- _MATERIAL FOR THIS EXERCISE_:

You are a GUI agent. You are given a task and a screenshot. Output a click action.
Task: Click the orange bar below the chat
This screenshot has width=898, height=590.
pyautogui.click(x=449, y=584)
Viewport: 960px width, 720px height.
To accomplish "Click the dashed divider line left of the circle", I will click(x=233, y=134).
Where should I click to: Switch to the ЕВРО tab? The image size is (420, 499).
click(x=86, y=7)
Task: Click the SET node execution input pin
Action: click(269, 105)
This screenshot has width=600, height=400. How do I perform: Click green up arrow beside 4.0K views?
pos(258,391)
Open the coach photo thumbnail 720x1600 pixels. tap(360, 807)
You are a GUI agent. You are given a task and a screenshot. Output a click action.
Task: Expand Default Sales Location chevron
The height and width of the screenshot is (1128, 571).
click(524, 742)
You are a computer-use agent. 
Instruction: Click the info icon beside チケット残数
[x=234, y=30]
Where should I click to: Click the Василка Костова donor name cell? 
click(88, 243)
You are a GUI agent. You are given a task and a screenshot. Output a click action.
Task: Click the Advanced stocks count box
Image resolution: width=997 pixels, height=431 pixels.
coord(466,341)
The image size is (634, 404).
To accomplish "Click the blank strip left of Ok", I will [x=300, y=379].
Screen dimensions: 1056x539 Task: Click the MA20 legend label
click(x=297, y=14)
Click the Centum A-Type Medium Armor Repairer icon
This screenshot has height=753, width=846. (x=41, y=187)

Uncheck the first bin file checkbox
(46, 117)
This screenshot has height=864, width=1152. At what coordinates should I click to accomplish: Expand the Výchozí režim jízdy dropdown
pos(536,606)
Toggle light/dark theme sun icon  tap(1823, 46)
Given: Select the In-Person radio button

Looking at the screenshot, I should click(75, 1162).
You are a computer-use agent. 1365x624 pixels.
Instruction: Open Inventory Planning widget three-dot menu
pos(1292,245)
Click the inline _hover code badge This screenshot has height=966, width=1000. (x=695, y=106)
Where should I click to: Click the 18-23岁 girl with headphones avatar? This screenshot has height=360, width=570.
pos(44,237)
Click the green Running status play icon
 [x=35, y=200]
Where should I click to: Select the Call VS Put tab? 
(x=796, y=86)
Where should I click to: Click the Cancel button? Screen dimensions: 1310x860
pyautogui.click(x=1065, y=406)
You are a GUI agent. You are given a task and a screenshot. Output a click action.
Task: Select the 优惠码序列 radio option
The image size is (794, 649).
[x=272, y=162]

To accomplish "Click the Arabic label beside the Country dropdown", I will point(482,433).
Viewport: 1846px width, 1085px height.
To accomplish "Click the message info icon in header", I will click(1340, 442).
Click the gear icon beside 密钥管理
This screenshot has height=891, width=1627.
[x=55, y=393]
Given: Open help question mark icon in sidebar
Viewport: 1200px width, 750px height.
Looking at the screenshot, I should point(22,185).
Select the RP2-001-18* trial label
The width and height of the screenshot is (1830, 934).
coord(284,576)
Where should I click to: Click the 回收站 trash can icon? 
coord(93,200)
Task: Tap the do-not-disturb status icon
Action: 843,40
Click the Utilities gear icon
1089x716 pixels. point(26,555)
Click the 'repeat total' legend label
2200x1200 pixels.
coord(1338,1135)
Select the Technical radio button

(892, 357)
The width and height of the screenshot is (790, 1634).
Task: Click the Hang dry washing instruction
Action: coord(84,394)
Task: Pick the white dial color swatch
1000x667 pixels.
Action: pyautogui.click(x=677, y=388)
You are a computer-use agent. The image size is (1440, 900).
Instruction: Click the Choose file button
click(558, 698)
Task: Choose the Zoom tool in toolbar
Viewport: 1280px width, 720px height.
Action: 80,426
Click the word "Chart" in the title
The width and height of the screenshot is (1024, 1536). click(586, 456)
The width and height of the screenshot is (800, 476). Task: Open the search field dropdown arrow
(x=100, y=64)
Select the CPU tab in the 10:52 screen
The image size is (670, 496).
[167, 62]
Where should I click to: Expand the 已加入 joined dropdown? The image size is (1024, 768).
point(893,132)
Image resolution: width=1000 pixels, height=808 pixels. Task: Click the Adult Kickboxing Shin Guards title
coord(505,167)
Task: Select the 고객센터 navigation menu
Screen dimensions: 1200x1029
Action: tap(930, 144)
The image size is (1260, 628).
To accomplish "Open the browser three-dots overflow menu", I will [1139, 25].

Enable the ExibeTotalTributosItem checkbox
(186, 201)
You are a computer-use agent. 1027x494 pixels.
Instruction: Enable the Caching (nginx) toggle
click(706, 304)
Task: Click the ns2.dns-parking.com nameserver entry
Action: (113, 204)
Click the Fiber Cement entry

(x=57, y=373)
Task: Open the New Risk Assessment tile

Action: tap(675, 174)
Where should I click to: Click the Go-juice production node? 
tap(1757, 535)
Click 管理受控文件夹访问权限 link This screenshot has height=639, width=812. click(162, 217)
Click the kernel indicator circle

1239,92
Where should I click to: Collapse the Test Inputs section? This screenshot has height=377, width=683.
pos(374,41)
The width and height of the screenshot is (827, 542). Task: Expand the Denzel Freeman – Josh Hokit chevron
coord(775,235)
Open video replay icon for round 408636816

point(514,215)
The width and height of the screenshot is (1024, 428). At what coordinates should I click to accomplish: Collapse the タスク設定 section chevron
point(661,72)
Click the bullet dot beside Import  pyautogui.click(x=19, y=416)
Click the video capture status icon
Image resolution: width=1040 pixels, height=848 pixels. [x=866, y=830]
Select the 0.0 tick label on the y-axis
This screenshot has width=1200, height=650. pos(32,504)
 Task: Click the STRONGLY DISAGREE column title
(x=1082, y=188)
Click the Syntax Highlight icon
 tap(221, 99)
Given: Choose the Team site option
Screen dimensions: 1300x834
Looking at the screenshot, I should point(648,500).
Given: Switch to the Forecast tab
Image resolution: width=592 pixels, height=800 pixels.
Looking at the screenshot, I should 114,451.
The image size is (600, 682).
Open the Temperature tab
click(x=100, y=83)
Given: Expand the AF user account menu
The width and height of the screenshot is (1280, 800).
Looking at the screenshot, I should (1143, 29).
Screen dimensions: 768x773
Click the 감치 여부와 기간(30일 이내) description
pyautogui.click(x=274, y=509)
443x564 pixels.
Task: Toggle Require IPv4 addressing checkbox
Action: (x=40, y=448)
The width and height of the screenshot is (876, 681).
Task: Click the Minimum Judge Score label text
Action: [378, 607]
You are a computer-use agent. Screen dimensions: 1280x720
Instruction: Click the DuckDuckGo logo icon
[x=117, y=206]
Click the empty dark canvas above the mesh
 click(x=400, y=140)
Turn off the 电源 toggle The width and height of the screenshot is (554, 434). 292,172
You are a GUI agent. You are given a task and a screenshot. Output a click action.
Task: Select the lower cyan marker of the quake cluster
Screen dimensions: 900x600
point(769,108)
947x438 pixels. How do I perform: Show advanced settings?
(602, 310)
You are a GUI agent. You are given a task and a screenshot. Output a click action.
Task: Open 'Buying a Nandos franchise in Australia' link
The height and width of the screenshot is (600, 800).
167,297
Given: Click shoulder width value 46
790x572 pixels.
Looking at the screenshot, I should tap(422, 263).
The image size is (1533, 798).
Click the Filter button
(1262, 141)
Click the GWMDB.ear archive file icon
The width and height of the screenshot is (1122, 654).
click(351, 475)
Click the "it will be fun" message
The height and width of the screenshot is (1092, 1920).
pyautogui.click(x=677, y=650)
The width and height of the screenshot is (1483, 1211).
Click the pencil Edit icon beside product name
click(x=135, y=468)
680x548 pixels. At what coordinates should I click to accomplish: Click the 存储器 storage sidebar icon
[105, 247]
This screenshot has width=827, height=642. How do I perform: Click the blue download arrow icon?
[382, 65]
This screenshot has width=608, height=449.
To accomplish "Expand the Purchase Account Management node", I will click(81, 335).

- _EXERCISE PROMPT_:
Could I ask you to return the records exactly and in full?

- _OUTPUT OF THE EXERCISE_:
You are a GUI agent. You are given a task and a screenshot. Output a click action.
Task: Click the orange bar below the chat
This screenshot has width=898, height=590.
pyautogui.click(x=449, y=584)
Viewport: 960px width, 720px height.
To accomplish "Click the dashed divider line left of the circle", I will click(x=233, y=134).
Where should I click to: Switch to the ЕВРО tab? The image size is (420, 499).
click(x=86, y=7)
Task: Click the SET node execution input pin
Action: click(269, 105)
This screenshot has width=600, height=400. How do I perform: Click green up arrow beside 4.0K views?
pos(258,391)
Open the coach photo thumbnail 720x1600 pixels. tap(360, 807)
You are a GUI agent. You are given a task and a screenshot. Output a click action.
Task: Expand Default Sales Location chevron
The height and width of the screenshot is (1128, 571).
click(524, 742)
You are a computer-use agent. 
Instruction: Click the info icon beside チケット残数
[x=234, y=30]
Where should I click to: Click the Василка Костова donor name cell? 
click(88, 243)
You are a GUI agent. You are given a task and a screenshot. Output a click action.
Task: Click the Advanced stocks count box
Image resolution: width=997 pixels, height=431 pixels.
coord(466,341)
The image size is (634, 404).
To accomplish "Click the blank strip left of Ok", I will [x=300, y=379].
Screen dimensions: 1056x539 Task: Click the MA20 legend label
click(x=297, y=14)
Click the Centum A-Type Medium Armor Repairer icon
This screenshot has height=753, width=846. (x=41, y=187)

Uncheck the first bin file checkbox
(46, 117)
This screenshot has height=864, width=1152. At what coordinates should I click to accomplish: Expand the Výchozí režim jízdy dropdown
pos(536,606)
Toggle light/dark theme sun icon  tap(1823, 46)
Given: Select the In-Person radio button

Looking at the screenshot, I should click(75, 1162).
You are a computer-use agent. 1365x624 pixels.
Instruction: Open Inventory Planning widget three-dot menu
pos(1292,245)
Click the inline _hover code badge This screenshot has height=966, width=1000. (x=695, y=106)
Where should I click to: Click the 18-23岁 girl with headphones avatar? This screenshot has height=360, width=570.
pos(44,237)
Click the green Running status play icon
 [x=35, y=200]
Where should I click to: Select the Call VS Put tab? 
(x=796, y=86)
Where should I click to: Click the Cancel button? Screen dimensions: 1310x860
pyautogui.click(x=1065, y=406)
You are a GUI agent. You are given a task and a screenshot. Output a click action.
Task: Select the 优惠码序列 radio option
The image size is (794, 649).
[x=272, y=162]

To accomplish "Click the Arabic label beside the Country dropdown", I will point(482,433).
Viewport: 1846px width, 1085px height.
To accomplish "Click the message info icon in header", I will click(1340, 442).
Click the gear icon beside 密钥管理
This screenshot has height=891, width=1627.
[x=55, y=393]
Given: Open help question mark icon in sidebar
Viewport: 1200px width, 750px height.
Looking at the screenshot, I should point(22,185).
Select the RP2-001-18* trial label
The width and height of the screenshot is (1830, 934).
coord(284,576)
Where should I click to: Click the 回收站 trash can icon? 
coord(93,200)
Task: Tap the do-not-disturb status icon
Action: 843,40
Click the Utilities gear icon
1089x716 pixels. point(26,555)
Click the 'repeat total' legend label
2200x1200 pixels.
coord(1338,1135)
Select the Technical radio button

(892, 357)
The width and height of the screenshot is (790, 1634).
Task: Click the Hang dry washing instruction
Action: coord(84,394)
Task: Pick the white dial color swatch
1000x667 pixels.
Action: pyautogui.click(x=677, y=388)
You are a computer-use agent. The image size is (1440, 900).
Instruction: Click the Choose file button
click(558, 698)
Task: Choose the Zoom tool in toolbar
Viewport: 1280px width, 720px height.
Action: 80,426
Click the word "Chart" in the title
The width and height of the screenshot is (1024, 1536). click(586, 456)
The width and height of the screenshot is (800, 476). Task: Open the search field dropdown arrow
(x=100, y=64)
Select the CPU tab in the 10:52 screen
The image size is (670, 496).
[167, 62]
Where should I click to: Expand the 已加入 joined dropdown? The image size is (1024, 768).
point(893,132)
Image resolution: width=1000 pixels, height=808 pixels. Task: Click the Adult Kickboxing Shin Guards title
coord(505,167)
Task: Select the 고객센터 navigation menu
Screen dimensions: 1200x1029
Action: tap(930, 144)
The image size is (1260, 628).
To accomplish "Open the browser three-dots overflow menu", I will [1139, 25].

Enable the ExibeTotalTributosItem checkbox
(186, 201)
You are a computer-use agent. 1027x494 pixels.
Instruction: Enable the Caching (nginx) toggle
click(706, 304)
Task: Click the ns2.dns-parking.com nameserver entry
Action: (113, 204)
Click the Fiber Cement entry

(x=57, y=373)
Task: Open the New Risk Assessment tile

Action: tap(675, 174)
Where should I click to: Click the Go-juice production node? 
tap(1757, 535)
Click 管理受控文件夹访问权限 link This screenshot has height=639, width=812. click(162, 217)
Click the kernel indicator circle

1239,92
Where should I click to: Collapse the Test Inputs section? This screenshot has height=377, width=683.
pos(374,41)
The width and height of the screenshot is (827, 542). Task: Expand the Denzel Freeman – Josh Hokit chevron
coord(775,235)
Open video replay icon for round 408636816

point(514,215)
The width and height of the screenshot is (1024, 428). At what coordinates should I click to accomplish: Collapse the タスク設定 section chevron
point(661,72)
Click the bullet dot beside Import  pyautogui.click(x=19, y=416)
Click the video capture status icon
Image resolution: width=1040 pixels, height=848 pixels. [x=866, y=830]
Select the 0.0 tick label on the y-axis
This screenshot has width=1200, height=650. pos(32,504)
 Task: Click the STRONGLY DISAGREE column title
(x=1082, y=188)
Click the Syntax Highlight icon
 tap(221, 99)
Given: Choose the Team site option
Screen dimensions: 1300x834
Looking at the screenshot, I should point(648,500).
Given: Switch to the Forecast tab
Image resolution: width=592 pixels, height=800 pixels.
Looking at the screenshot, I should 114,451.
The image size is (600, 682).
Open the Temperature tab
click(x=100, y=83)
Given: Expand the AF user account menu
The width and height of the screenshot is (1280, 800).
Looking at the screenshot, I should (1143, 29).
Screen dimensions: 768x773
Click the 감치 여부와 기간(30일 이내) description
pyautogui.click(x=274, y=509)
443x564 pixels.
Task: Toggle Require IPv4 addressing checkbox
Action: (x=40, y=448)
The width and height of the screenshot is (876, 681).
Task: Click the Minimum Judge Score label text
Action: [378, 607]
You are a computer-use agent. Screen dimensions: 1280x720
Instruction: Click the DuckDuckGo logo icon
[x=117, y=206]
Click the empty dark canvas above the mesh
 click(x=400, y=140)
Turn off the 电源 toggle The width and height of the screenshot is (554, 434). 292,172
You are a GUI agent. You are given a task and a screenshot. Output a click action.
Task: Select the lower cyan marker of the quake cluster
Screen dimensions: 900x600
point(769,108)
947x438 pixels. How do I perform: Show advanced settings?
(602, 310)
You are a GUI agent. You are given a task and a screenshot. Output a click action.
Task: Open 'Buying a Nandos franchise in Australia' link
The height and width of the screenshot is (600, 800).
167,297
Given: Click shoulder width value 46
790x572 pixels.
Looking at the screenshot, I should tap(422, 263).
The image size is (1533, 798).
Click the Filter button
(1262, 141)
Click the GWMDB.ear archive file icon
The width and height of the screenshot is (1122, 654).
click(351, 475)
Click the "it will be fun" message
The height and width of the screenshot is (1092, 1920).
pyautogui.click(x=677, y=650)
The width and height of the screenshot is (1483, 1211).
Click the pencil Edit icon beside product name
click(x=135, y=468)
680x548 pixels. At what coordinates should I click to accomplish: Click the 存储器 storage sidebar icon
[105, 247]
This screenshot has width=827, height=642. How do I perform: Click the blue download arrow icon?
[382, 65]
This screenshot has width=608, height=449.
To accomplish "Expand the Purchase Account Management node", I will click(81, 335).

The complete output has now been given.